Written exercise 1:
Answer these questions using the autotuning page, writing each answer on its own line marked with its letter.
(a) Which argument names does the basic usage code pass as the key?
(b) In the first-call benchmark shown, how long did the winning config take?
(c) What value is given to K_UNROLL in the Config object code?
Written exercise 2: List every parameter name that the autotuning page passes to metile.Config in its Config Object code.
Written exercise 3: Copy out the autotuning page word for word, everything from "On the first" down to "with zero overhead.".

Supplied passage:

- - - -

Autotuning¶
Different problem sizes benefit from different tile configurations. meTile’s autotuner benchmarks a set of configurations and caches the fastest one per problem shape.
Basic Usage¶
import metile
from kernels.gemm import matmul
autotuned_matmul = metile.autotune(
configs=[
metile.Config(BLOCK_M=64, BLOCK_N=64, BLOCK_K=32, WM=2, WN=2),
metile.Config(BLOCK_M=128, BLOCK_N=128, BLOCK_K=64, WM=4, WN=4),
metile.Config(BLOCK_M=128, BLOCK_N=128, BLOCK_K=128, WM=4, WN=4),
],
key=["M", "N", "K"],
)(matmul)
configsA list of
metile.Configobjects. Each config is a set of constexpr values to try.keyThe argument names that determine when to re-tune. When any key value changes, the autotuner re-benchmarks all configs.
Launching¶
The grid must be a callable that computes the grid shape from the config:
grid = lambda cfg, M=M, N=N: (
metile.cdiv(M, cfg["BLOCK_M"]),
metile.cdiv(N, cfg["BLOCK_N"]),
)
autotuned_matmul[grid](A, B, C, M, N, K)
On the first call with new key values, the autotuner:
Benchmarks every config (warmup + timed iterations)
Selects the fastest one
Caches the result keyed by
(kernel_name, key_values)Dispatches with the winning config
Subsequent calls with the same key values use the cached winner with zero overhead.
First call (M=1024, N=1024, K=1024):
+--------------------------------------------------+
| Config(BM=64, BN=64, BK=32): 1.26ms |
| Config(BM=128, BN=128, BK=64): 0.62ms <-- | winner cached
| Config(BM=128, BN=128, BK=128): 0.91ms |
+--------------------------------------------------+
Subsequent calls (same M, N, K):
+--------------------------------------------------+
| cached -> Config(BM=128, BN=128, BK=64) | no re-tuning
+--------------------------------------------------+
Config Object¶
cfg = metile.Config(
BLOCK_M=128,
BLOCK_N=128,
BLOCK_K=64,
WM=4,
WN=4,
K_UNROLL=1,
)

- - - -

Supplied information:
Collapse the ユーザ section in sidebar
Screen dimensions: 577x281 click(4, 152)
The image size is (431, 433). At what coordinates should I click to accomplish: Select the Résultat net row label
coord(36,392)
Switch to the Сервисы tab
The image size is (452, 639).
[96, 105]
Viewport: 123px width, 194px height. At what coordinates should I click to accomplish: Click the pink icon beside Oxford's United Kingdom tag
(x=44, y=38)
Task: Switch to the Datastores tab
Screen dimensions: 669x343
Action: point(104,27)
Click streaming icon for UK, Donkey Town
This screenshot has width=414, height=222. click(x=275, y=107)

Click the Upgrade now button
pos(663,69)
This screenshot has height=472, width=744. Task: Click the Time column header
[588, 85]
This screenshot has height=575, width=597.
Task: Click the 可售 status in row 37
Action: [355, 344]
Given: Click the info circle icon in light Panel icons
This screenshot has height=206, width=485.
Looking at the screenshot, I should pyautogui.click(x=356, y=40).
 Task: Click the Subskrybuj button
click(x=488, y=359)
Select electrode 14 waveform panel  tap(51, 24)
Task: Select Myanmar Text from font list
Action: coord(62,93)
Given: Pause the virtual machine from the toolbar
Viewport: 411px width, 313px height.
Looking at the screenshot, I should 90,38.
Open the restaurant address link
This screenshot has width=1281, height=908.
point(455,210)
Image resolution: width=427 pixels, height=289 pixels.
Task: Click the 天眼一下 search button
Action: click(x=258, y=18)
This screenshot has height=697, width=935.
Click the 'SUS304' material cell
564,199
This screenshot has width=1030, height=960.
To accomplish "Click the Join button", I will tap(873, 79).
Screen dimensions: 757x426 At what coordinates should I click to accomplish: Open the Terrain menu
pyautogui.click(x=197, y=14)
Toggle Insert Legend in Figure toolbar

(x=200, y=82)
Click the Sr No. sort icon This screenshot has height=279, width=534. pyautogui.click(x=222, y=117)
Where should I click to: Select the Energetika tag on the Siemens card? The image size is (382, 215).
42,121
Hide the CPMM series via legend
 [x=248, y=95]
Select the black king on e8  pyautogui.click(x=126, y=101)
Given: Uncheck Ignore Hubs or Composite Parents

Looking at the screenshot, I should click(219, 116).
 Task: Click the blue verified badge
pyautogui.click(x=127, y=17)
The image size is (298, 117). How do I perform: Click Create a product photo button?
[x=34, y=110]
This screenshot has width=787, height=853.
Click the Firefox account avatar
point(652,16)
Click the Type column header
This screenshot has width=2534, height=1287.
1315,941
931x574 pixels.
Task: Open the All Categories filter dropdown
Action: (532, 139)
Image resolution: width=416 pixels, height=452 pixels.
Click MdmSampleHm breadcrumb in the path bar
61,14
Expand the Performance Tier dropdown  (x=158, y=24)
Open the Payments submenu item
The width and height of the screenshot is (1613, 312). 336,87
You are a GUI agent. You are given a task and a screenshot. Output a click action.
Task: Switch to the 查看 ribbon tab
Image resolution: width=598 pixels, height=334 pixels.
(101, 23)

- - - -

Task response 1:
(a) M, N, and K
(b) 0.62ms
(c) 1

Task response 2:
BLOCK_M
BLOCK_N
BLOCK_K
WM
WN
K_UNROLL

Task response 3:
On the first call with new key values, the autotuner:
Benchmarks every config (warmup + timed iterations)
Selects the fastest one
Caches the result keyed by
(kernel_name, key_values)Dispatches with the winning config
Subsequent calls with the same key values use the cached winner with zero overhead.